* PROBLEM SET *
1. In the porous-carrier passage, why does a non-combustible carrier add no extra energy when the fuel burns? Answer in one to three sentences.
2. Please recast the paragraph of the porous-carrier passage that begins "While not completely understood" as a short list that keeps its main facts.
3. Carry on the porous-carrier passage, starting after its last sentence.
BEGIN PASSAGE PROVIDED
When a combustible porous carrier is used there is added energy which is given off in the combustion of the product since the carrier is combusted. After combustions of a combustible fuel source having a combustible porous carrier, the remaining ash is lightweight and easily disposed. On the other hand, the non-combustible carrier is able to facilitate combustion of the fuel but it itself is not combusted and therefore there is no additional energy added.

While not completely understood, it is presently believed that two factors generally influence the performance of the porous carrier in the combustible fuel source. These two factors are (i) the ability of vaporized fuel and oxygen to move through the porous carrier; and (ii) the ability of the porous carrier to transfer heat from the combustion surface 26 into body 24 to vaporize the solid fuel. In addition, selection of the porous carrier will affect the ash remaining after the fuel source has combusted. For example, use of a combustible material as a porous carrier will result in little waste materials (ash) and a second combustion stage while use of non-combustible materials will result in more waste material and no second combustion stage, as described below.
END PASSAGE PROVIDED
BEGIN INFORMATION SHOWN
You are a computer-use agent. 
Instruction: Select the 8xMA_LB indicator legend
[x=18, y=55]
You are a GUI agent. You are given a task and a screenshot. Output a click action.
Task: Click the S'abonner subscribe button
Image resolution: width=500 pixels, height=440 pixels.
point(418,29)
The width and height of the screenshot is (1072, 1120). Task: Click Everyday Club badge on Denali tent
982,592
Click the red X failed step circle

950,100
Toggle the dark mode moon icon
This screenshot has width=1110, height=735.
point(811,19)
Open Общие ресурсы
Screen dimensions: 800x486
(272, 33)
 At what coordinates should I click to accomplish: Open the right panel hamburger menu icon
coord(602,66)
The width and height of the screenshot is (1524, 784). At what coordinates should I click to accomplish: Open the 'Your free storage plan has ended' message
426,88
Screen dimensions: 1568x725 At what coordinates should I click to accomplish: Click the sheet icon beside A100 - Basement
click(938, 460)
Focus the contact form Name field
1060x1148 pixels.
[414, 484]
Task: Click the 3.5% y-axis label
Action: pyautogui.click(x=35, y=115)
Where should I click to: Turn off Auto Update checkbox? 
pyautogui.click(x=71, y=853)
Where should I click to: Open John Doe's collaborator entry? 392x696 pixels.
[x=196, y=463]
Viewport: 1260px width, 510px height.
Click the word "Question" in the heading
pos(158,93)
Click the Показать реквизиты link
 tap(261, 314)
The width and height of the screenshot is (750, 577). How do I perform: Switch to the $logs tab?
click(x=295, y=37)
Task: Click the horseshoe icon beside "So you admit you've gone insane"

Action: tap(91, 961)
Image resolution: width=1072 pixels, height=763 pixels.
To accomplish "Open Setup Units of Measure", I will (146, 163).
END INFORMATION SHOWN
* RESPONSES TO THE EXERCISE *
1. A non-combustible carrier helps the fuel burn but is not itself combusted. Because the carrier does not burn, it gives off no energy of its own.

2.
- Two factors are believed to govern how the porous carrier performs in the combustible fuel source:
  - how well vaporized fuel and oxygen can move through the carrier
  - how well the carrier transfers heat from the combustion surface into the body to vaporize the solid fuel
- The choice of carrier also affects the ash left after combustion:
  - A combustible carrier leaves little ash and adds a second combustion stage.
  - A non-combustible carrier leaves more waste material and adds no second combustion stage.

3.
Although it has not been conclusively determined, it is believed that the combustible fuel source has a very efficient and effective combustion as a result of the mechanism of action described below. In particular, the initial combustion on the surface of the porous carrier carries heat inwards towards the centre of the combustible fuel source where the solid fuel is liquefied (if the fuel is not in liquid form), vaporized and transported to the surface of the porous carrier where it is combusted. The process of liquefying, vaporizing and transporting the vaporized fuel to the surface is termed osmosis. It is believed that this osmosis occurs simultaneously while oxygen is drawn into the porous carrier and into the vaporized solid fuel and as such the oxygen is then carried with the vapour to the surface of the carrier to be combusted.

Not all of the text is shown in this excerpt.